→ **Task details**
Retype, exactly as they appear below, the lines between the line holding "This screenshot has height=564, width=1024." and the line holding "Follow the #شهيد hashtag link", both ends included.

[Pixel coordinate grounding data]
****************************************

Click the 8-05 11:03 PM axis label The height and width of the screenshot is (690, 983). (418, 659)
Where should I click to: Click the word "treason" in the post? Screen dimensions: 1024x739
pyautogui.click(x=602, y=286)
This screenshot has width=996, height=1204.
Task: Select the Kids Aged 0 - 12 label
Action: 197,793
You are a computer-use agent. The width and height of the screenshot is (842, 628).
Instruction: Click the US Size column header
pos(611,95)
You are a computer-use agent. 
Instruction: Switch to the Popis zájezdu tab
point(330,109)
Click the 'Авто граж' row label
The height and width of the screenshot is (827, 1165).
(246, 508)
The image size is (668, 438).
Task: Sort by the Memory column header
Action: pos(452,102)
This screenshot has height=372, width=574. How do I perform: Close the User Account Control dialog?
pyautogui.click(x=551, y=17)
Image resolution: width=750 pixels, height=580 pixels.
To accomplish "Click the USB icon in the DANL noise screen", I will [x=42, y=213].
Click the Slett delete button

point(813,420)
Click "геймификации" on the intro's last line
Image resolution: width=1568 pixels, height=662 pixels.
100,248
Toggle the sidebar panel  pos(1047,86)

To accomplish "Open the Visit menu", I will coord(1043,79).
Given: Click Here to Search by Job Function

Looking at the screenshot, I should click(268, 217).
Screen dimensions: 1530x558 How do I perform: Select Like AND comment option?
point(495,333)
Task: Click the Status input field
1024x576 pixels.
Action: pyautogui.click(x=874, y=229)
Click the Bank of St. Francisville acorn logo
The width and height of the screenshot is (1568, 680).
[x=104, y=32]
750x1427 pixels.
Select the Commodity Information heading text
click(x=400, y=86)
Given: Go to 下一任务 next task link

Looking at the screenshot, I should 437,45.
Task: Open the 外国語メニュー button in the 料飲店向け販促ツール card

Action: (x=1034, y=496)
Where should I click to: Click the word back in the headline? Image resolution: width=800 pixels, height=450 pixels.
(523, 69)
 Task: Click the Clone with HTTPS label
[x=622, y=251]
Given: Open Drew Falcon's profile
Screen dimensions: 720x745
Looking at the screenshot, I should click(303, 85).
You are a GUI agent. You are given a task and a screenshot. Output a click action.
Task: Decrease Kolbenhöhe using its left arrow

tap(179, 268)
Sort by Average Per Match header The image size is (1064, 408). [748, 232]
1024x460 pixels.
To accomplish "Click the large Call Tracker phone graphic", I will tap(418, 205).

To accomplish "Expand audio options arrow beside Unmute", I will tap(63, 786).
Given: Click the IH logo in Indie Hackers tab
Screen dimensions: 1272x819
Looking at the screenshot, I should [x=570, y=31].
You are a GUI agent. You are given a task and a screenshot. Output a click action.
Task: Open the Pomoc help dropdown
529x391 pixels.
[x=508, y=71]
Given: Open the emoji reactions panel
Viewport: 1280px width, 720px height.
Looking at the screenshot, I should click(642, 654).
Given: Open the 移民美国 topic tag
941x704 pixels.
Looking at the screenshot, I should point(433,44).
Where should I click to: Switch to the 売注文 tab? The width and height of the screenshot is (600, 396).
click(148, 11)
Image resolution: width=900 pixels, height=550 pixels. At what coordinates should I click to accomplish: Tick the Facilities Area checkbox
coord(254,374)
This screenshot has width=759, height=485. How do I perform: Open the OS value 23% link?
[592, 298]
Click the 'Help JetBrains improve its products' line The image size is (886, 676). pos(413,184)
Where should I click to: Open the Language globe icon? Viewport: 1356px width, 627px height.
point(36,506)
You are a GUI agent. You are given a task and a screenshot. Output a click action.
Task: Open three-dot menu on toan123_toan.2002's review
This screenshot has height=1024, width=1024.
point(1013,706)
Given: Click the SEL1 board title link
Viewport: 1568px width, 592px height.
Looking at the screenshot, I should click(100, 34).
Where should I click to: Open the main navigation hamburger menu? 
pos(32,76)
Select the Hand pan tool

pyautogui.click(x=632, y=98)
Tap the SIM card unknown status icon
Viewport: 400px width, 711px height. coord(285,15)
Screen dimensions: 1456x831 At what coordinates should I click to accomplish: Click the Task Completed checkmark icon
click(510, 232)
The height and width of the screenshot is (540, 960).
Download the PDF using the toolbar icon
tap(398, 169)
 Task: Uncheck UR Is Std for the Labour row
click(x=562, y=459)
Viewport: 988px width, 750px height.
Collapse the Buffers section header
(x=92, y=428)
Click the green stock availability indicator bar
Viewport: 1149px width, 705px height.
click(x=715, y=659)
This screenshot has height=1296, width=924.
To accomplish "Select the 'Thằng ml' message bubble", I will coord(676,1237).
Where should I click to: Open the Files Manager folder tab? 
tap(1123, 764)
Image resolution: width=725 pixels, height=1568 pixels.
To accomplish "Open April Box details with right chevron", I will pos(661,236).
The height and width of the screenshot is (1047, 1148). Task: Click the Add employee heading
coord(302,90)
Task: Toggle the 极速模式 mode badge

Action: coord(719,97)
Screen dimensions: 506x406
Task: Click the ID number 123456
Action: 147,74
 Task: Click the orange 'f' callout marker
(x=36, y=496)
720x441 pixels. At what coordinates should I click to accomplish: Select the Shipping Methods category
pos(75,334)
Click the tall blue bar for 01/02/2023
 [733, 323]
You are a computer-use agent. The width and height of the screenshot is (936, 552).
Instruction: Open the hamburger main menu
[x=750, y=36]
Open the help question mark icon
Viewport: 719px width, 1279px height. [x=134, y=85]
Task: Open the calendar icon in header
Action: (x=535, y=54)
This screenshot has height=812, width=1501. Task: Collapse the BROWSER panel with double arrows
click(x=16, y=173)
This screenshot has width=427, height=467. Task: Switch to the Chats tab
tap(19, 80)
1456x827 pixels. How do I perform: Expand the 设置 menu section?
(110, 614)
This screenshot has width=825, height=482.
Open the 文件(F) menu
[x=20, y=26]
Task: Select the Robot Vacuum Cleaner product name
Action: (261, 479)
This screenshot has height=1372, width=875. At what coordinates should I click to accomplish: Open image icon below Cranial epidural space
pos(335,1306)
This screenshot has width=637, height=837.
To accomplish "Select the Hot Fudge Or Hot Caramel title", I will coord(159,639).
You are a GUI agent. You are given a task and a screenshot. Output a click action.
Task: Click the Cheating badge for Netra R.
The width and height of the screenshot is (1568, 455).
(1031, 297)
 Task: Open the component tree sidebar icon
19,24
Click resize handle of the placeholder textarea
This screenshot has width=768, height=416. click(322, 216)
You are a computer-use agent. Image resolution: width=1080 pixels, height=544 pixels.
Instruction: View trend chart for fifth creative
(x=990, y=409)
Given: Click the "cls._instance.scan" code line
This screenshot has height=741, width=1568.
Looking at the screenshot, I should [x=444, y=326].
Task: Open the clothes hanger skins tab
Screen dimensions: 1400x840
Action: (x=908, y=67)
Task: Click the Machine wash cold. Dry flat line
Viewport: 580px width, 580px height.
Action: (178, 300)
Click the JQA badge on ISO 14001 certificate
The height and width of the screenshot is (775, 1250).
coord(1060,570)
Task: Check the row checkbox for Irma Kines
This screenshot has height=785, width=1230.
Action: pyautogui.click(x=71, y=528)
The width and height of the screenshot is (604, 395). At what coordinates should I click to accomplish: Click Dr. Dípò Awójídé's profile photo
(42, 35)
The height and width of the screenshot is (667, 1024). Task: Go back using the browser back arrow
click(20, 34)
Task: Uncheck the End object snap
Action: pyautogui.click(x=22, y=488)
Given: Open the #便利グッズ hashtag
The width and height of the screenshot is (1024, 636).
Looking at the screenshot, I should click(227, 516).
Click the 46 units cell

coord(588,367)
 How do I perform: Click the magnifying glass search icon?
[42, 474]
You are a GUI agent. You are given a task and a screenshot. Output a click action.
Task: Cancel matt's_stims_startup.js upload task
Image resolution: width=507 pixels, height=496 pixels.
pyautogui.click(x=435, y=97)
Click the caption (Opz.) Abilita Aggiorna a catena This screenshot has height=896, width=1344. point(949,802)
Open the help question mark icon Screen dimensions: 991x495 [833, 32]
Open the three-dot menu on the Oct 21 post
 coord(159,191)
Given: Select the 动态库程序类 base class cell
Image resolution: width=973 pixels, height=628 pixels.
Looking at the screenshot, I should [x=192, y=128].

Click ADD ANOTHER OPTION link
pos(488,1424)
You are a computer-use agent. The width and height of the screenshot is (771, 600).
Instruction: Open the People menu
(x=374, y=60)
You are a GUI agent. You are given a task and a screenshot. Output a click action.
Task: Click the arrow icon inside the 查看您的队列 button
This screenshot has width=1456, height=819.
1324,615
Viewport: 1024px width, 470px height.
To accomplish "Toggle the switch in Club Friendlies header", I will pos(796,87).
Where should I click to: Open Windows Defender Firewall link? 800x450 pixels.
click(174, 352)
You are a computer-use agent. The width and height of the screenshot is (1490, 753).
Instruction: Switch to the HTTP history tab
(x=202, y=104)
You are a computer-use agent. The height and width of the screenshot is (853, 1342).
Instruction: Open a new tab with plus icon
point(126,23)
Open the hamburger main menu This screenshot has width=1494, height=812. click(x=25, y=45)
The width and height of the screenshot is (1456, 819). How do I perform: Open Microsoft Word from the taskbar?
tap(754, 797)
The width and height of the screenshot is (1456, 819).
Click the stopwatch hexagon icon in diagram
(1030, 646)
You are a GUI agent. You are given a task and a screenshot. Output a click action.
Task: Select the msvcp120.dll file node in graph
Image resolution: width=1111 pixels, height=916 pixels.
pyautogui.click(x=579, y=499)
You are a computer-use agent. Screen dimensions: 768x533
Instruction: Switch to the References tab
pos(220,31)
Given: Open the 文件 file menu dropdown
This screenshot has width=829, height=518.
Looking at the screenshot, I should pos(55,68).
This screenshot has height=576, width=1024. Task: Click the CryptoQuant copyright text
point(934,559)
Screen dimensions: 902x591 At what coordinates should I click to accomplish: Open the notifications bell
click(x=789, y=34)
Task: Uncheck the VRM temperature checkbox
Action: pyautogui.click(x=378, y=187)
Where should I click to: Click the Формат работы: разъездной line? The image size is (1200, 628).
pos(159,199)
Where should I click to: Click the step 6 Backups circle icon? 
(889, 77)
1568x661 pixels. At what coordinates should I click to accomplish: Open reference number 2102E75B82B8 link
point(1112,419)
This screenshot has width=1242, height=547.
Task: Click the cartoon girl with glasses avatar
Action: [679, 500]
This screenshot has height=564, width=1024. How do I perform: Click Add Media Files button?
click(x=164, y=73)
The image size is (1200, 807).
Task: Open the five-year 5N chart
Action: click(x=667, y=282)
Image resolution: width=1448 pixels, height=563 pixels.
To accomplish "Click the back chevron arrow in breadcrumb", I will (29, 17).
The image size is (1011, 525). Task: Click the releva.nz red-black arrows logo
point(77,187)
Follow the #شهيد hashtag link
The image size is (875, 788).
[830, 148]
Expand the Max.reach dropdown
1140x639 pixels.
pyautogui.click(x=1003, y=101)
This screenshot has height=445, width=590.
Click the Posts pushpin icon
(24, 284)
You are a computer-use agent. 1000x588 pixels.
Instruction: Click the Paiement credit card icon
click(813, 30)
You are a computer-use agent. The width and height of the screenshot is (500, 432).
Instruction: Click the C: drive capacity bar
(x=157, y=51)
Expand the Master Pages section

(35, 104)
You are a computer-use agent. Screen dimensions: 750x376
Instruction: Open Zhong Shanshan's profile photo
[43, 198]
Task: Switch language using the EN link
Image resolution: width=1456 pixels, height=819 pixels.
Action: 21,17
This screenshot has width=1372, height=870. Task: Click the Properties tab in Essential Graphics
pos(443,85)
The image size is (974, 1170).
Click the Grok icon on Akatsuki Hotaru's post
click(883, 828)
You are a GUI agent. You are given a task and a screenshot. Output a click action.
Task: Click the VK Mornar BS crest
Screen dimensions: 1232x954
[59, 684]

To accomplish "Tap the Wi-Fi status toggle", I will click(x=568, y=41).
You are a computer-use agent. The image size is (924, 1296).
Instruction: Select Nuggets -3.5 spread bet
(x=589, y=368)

****************************************

→ **Response to the exercise**
This screenshot has height=564, width=1024. How do I perform: Click Add Media Files button?
click(x=164, y=73)
The image size is (1200, 807).
Task: Open the five-year 5N chart
Action: click(x=667, y=282)
Image resolution: width=1448 pixels, height=563 pixels.
To accomplish "Click the back chevron arrow in breadcrumb", I will (29, 17).
The image size is (1011, 525). Task: Click the releva.nz red-black arrows logo
point(77,187)
Follow the #شهيد hashtag link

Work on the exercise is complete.